A 16-year-old runner was fatally mauled by a black bear in the middle of a Sunday trail race south of Anchorage.
Patrick Cooper of Anchorage had run midway up Bird Ridge — the end point for junior racers — and was heading back down when he phoned his brother just after noon Sunday to say he was being chased by a black bear, reported KTVA in Anchorage. His brother, who was also running the race and was close to the finish line, quickly told Precosky, and a search was launched.
Cooper was found dead within two hours. He was about 500 yards off the trail in a heavily wooded area about a mile from the end of the race. He was declared dead at the scene and his body was airlifted out of the rugged terrain. Other young runners said that Cooper had veered off the trail during the race, Anchorage TV station KTUU reported.
“This has never happened. In the entire history of the race I’ve never known of any bear incidents,” Precosky told The Alaska Dispatch News.
It was the first fatal bear mauling in the state in four years, according to The Associated Press. The day after the race, a black bear also killed a worker at the Pogo gold mine, about 300 miles north of Anchorage. A second worker was injured.
Cooper couldn’t be reached when searchers first spotted him because the bear was guarding the body, officials told The Alaska Dispatch News. But the boy was likely already dead when he was first spotted, according to a witness.
“The bear was remaining in the area where the young man was laying,” said Chugach State Park Ranger Tom Crockett.
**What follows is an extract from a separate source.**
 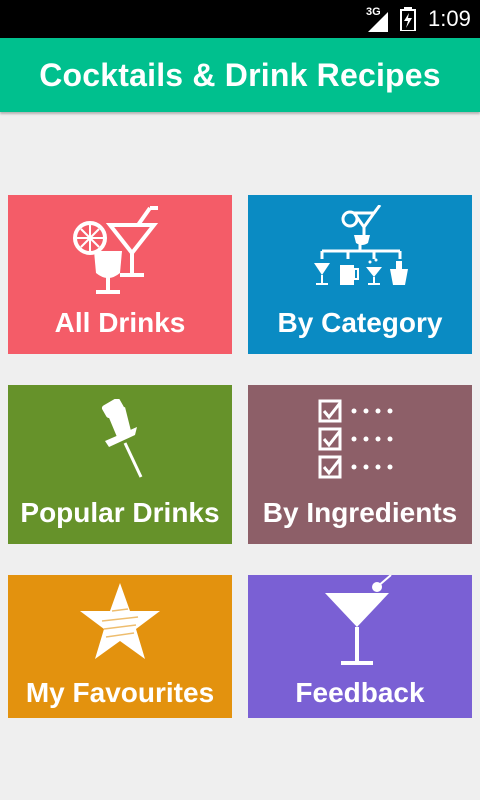 I want to click on checklist-icon, so click(x=356, y=439).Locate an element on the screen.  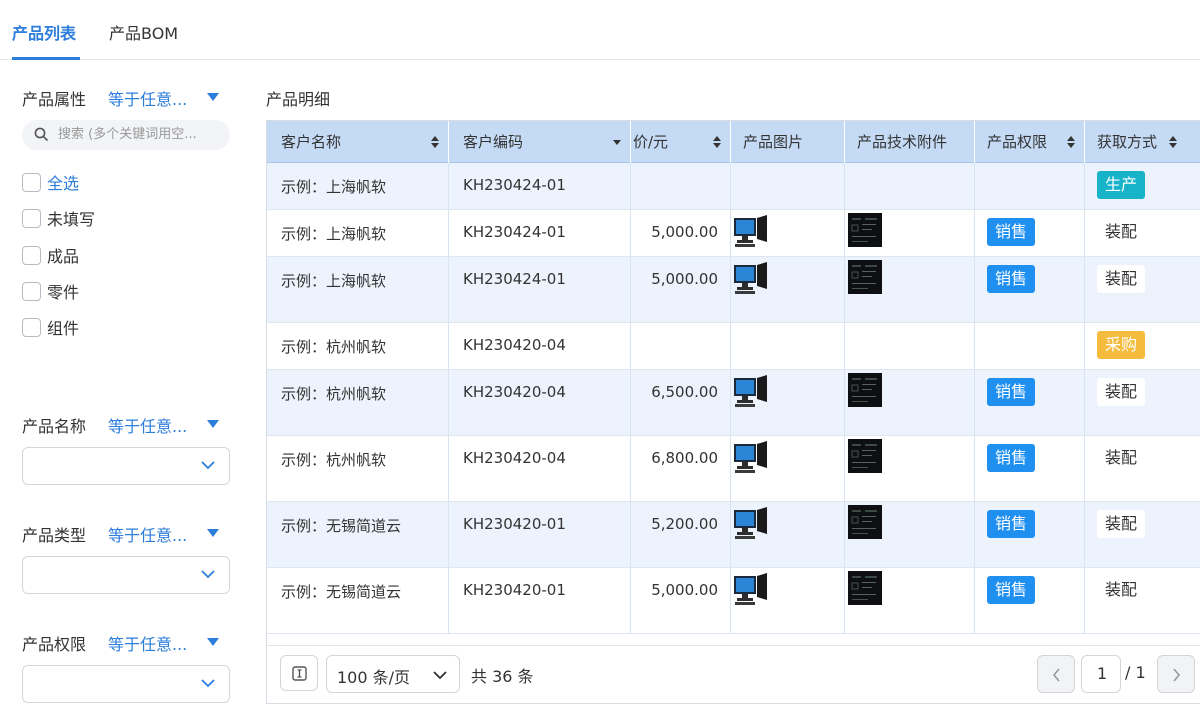
prev-page-button is located at coordinates (1056, 674).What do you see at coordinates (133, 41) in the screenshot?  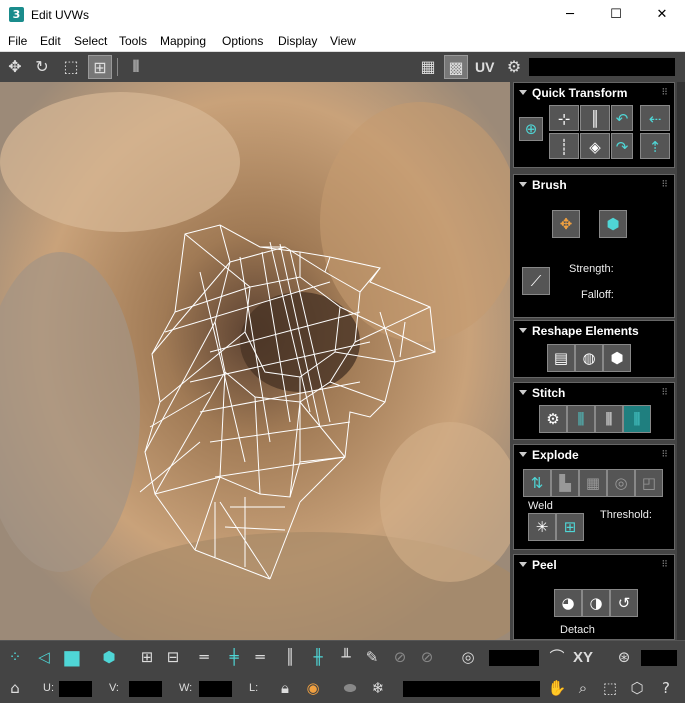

The bear was shot in the face by a ranger, but it fled. Rangers are continuing a search for the bear.
Other runners reported bear sightings during the race, according to KTUU. The area is currently closed to visitors.
Cooper was a participant in the junior division of the race. Adult runners crest the Bird Ridge mountain. Racers in the junior division run about halfway up before heading back down.
The Pogo Mine contract worker — who was attacked several miles from the main camp near Delta Junction in the interior of the state — has not yet been identified. Injuries sustained by the other employee were not life threatening. The bear was killed and all field workers have been called back to the main camp, reported The Alaska Dispatch News.
CORRECTION: An earlier version of this story misspelled the name of the mountain. It’s Bird Ridge.